Request> Give these lines as a numbered list, leaving out the blank lines.

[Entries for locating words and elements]
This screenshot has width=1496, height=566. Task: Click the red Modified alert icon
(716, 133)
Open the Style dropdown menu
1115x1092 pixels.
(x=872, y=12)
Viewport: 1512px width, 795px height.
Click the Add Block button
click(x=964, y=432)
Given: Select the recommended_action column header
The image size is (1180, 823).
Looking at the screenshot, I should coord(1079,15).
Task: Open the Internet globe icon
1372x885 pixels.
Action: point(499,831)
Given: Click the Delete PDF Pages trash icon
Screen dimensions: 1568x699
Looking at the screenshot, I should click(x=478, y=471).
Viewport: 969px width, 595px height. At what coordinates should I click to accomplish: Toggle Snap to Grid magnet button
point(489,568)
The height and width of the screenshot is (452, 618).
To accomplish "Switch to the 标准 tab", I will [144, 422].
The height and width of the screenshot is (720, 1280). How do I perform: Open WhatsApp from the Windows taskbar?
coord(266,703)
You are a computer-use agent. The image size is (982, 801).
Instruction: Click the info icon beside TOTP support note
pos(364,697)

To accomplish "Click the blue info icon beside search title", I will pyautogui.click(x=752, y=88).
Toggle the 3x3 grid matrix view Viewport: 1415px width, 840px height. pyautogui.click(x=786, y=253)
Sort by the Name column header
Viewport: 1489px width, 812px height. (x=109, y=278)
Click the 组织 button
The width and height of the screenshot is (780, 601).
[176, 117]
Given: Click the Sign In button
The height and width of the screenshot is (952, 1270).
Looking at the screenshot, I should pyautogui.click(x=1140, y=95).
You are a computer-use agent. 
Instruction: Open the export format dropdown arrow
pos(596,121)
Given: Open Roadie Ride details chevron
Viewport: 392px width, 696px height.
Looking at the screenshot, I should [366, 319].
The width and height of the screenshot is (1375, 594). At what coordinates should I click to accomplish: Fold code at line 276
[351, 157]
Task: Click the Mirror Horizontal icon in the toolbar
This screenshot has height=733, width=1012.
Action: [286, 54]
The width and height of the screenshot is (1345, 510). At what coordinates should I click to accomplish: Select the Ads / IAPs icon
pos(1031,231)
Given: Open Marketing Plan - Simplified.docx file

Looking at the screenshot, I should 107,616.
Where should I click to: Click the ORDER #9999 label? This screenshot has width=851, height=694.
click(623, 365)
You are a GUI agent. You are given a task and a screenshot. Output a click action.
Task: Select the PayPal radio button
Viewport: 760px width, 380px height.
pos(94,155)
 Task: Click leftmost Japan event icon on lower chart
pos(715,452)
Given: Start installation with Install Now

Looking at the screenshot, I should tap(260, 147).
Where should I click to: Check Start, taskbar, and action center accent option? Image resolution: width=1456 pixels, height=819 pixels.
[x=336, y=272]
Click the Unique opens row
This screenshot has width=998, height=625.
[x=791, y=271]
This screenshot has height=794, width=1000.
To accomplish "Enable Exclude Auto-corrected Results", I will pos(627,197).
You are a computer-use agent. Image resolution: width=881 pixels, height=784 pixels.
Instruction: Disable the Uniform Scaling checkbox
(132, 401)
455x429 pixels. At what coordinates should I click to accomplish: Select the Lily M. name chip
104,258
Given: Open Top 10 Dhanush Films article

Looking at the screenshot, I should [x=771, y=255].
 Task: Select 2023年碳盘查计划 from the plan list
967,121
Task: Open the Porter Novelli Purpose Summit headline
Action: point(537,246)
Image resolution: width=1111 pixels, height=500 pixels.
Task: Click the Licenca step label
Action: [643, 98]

Response to this exercise>
1. This screenshot has width=1496, height=566. Task: Click the red Modified alert icon
2. (716, 133)
3. Open the Style dropdown menu
4. 1115x1092 pixels.
5. (x=872, y=12)
6. Viewport: 1512px width, 795px height.
7. Click the Add Block button
8. click(x=964, y=432)
9. Given: Select the recommended_action column header
10. The image size is (1180, 823).
11. Looking at the screenshot, I should coord(1079,15).
12. Task: Open the Internet globe icon
13. 1372x885 pixels.
14. Action: point(499,831)
15. Given: Click the Delete PDF Pages trash icon
16. Screen dimensions: 1568x699
17. Looking at the screenshot, I should click(x=478, y=471).
18. Viewport: 969px width, 595px height. At what coordinates should I click to accomplish: Toggle Snap to Grid magnet button
19. point(489,568)
20. The height and width of the screenshot is (452, 618).
21. To accomplish "Switch to the 标准 tab", I will [144, 422].
22. The height and width of the screenshot is (720, 1280). How do I perform: Open WhatsApp from the Windows taskbar?
23. coord(266,703)
24. You are a computer-use agent. The image size is (982, 801).
25. Instruction: Click the info icon beside TOTP support note
26. pos(364,697)
27. To accomplish "Click the blue info icon beside search title", I will pyautogui.click(x=752, y=88).
28. Toggle the 3x3 grid matrix view Viewport: 1415px width, 840px height. pyautogui.click(x=786, y=253)
29. Sort by the Name column header
30. Viewport: 1489px width, 812px height. (x=109, y=278)
31. Click the 组织 button
32. The width and height of the screenshot is (780, 601).
33. [176, 117]
34. Given: Click the Sign In button
35. The height and width of the screenshot is (952, 1270).
36. Looking at the screenshot, I should pyautogui.click(x=1140, y=95).
37. You are a computer-use agent. 
38. Instruction: Open the export format dropdown arrow
39. pos(596,121)
40. Given: Open Roadie Ride details chevron
41. Viewport: 392px width, 696px height.
42. Looking at the screenshot, I should [366, 319].
43. The width and height of the screenshot is (1375, 594). At what coordinates should I click to accomplish: Fold code at line 276
44. [351, 157]
45. Task: Click the Mirror Horizontal icon in the toolbar
46. This screenshot has height=733, width=1012.
47. Action: [286, 54]
48. The width and height of the screenshot is (1345, 510). At what coordinates should I click to accomplish: Select the Ads / IAPs icon
49. pos(1031,231)
50. Given: Open Marketing Plan - Simplified.docx file
51. Looking at the screenshot, I should 107,616.
52. Where should I click to: Click the ORDER #9999 label? This screenshot has width=851, height=694.
53. click(623, 365)
54. You are a GUI agent. You are given a task and a screenshot. Output a click action.
55. Task: Select the PayPal radio button
56. Viewport: 760px width, 380px height.
57. pos(94,155)
58.  Task: Click leftmost Japan event icon on lower chart
59. pos(715,452)
60. Given: Start installation with Install Now
61. Looking at the screenshot, I should tap(260, 147).
62. Where should I click to: Check Start, taskbar, and action center accent option? Image resolution: width=1456 pixels, height=819 pixels.
63. [x=336, y=272]
64. Click the Unique opens row
65. This screenshot has width=998, height=625.
66. [x=791, y=271]
67. This screenshot has height=794, width=1000.
68. To accomplish "Enable Exclude Auto-corrected Results", I will pos(627,197).
69. You are a computer-use agent. Image resolution: width=881 pixels, height=784 pixels.
70. Instruction: Disable the Uniform Scaling checkbox
71. (132, 401)
72. 455x429 pixels. At what coordinates should I click to accomplish: Select the Lily M. name chip
73. 104,258
74. Given: Open Top 10 Dhanush Films article
75. Looking at the screenshot, I should [x=771, y=255].
76.  Task: Select 2023年碳盘查计划 from the plan list
77. 967,121
78. Task: Open the Porter Novelli Purpose Summit headline
79. Action: point(537,246)
80. Image resolution: width=1111 pixels, height=500 pixels.
81. Task: Click the Licenca step label
82. Action: [643, 98]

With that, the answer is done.